Background: The molecular mechanisms of genome reprogramming during transcriptional responses to stress are associated with specific chromatin modifications. Available data, however, describe histone modifications only at individual plant genes induced by stress. We have no knowledge of chromatin modifications taking place at genes whose transcription has been down-regulated or on the genome-wide chromatin modification patterns that occur during the plant’s response to dehydration stress. Results: Using chromatin immunoprecipitation and deep sequencing (ChIP-Seq) we established the wholegenome distribution patterns of histone H3 lysine 4 mono-, di- and tri-methylation (H3K4me1, H3K4me2, and H3K4me3, respectively) in Arabidopsis thaliana during watered and dehydration stress conditions. In contrast to the relatively even distribution of H3 throughout the genome, the H3K4me1, H3K4me2, and H3K4me3 marks are predominantly located on genes. About 90% of annotated genes carry one or more of the H3K4 methylation marks. The H3K4me1 and H3K4me2 marks are more widely distributed (80% and 84%, respectively) than the H3K4me3 marks (62%), but the H3K4me2 and H3K4me1 levels changed only modestly during dehydration stress. By contrast, the H3K4me3 abundance changed robustly when transcripts levels from responding genes increased or decreased.
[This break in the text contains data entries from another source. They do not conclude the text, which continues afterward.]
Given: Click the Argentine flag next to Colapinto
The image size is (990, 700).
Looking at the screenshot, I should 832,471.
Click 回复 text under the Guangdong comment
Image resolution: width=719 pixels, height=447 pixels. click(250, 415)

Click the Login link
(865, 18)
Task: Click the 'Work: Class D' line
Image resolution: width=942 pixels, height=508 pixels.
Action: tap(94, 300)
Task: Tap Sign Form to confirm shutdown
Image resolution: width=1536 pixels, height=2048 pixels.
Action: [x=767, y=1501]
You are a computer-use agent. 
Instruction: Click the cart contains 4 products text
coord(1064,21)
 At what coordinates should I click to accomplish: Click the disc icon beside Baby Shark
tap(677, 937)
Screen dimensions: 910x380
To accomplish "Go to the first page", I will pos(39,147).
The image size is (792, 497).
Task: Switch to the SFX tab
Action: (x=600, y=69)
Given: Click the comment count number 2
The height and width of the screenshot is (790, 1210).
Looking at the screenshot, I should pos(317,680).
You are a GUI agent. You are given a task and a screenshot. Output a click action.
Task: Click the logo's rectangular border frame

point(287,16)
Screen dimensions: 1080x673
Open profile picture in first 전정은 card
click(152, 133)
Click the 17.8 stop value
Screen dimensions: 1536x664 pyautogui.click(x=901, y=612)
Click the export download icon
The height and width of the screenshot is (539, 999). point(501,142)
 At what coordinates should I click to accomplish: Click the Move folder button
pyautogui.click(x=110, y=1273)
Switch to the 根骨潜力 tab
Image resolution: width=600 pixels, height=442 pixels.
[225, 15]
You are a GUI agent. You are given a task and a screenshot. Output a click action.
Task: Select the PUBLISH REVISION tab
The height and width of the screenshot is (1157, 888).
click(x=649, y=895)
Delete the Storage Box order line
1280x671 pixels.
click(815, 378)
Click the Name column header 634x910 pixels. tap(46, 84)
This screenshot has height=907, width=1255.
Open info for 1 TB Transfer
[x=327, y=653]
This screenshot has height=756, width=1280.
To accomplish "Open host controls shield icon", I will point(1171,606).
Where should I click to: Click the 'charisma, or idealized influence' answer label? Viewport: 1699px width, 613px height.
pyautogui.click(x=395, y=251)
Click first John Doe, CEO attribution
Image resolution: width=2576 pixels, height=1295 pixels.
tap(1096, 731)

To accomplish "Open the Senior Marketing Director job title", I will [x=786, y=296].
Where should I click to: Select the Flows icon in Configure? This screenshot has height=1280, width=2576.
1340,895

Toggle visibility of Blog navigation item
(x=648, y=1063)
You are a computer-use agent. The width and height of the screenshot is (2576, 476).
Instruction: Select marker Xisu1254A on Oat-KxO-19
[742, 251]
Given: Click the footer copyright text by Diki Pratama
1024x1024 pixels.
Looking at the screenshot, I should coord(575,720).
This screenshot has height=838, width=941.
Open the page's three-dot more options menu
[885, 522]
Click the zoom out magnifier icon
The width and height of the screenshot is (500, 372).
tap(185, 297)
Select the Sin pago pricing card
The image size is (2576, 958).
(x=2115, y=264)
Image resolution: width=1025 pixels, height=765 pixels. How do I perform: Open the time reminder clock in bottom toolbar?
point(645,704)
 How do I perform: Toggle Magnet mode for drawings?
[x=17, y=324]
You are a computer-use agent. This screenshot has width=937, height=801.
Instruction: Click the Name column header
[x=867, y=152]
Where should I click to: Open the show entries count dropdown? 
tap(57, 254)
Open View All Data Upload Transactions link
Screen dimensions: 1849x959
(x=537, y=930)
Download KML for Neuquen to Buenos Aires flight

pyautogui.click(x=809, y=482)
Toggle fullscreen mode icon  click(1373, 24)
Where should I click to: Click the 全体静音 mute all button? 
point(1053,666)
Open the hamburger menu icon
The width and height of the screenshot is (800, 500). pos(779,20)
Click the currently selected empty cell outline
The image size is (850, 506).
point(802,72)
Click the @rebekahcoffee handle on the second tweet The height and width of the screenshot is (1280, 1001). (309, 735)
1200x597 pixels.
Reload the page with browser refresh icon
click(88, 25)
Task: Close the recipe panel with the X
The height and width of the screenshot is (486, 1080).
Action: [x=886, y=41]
In contrast to the prominent H3K4me3 peaks present at the 5’-ends of most transcribed genes, genes inducible by dehydration and ABA displayed atypically broader H3K4me3 distribution profiles that were present before and after the stress. Conclusions: A higher number (90%) of annotated Arabidopsis genes carry one or more types of H3K4me marks than previously reported. During the response to dehydration stress the changes in H3K4me1, H3K4me2, and H3K4me3 patterns show different dynamics and specific patterns at up-regulated, down-regulated, and unaffected genes. The different behavior of each methylation mark during the response process illustrates that they have distinct roles in the transcriptional response of implicated genes. The broad H3K4me3 distribution profiles on nucleosomes of stress-induced genes uncovered a specific chromatin pattern associated with many of the genes involved in the dehydration stress response.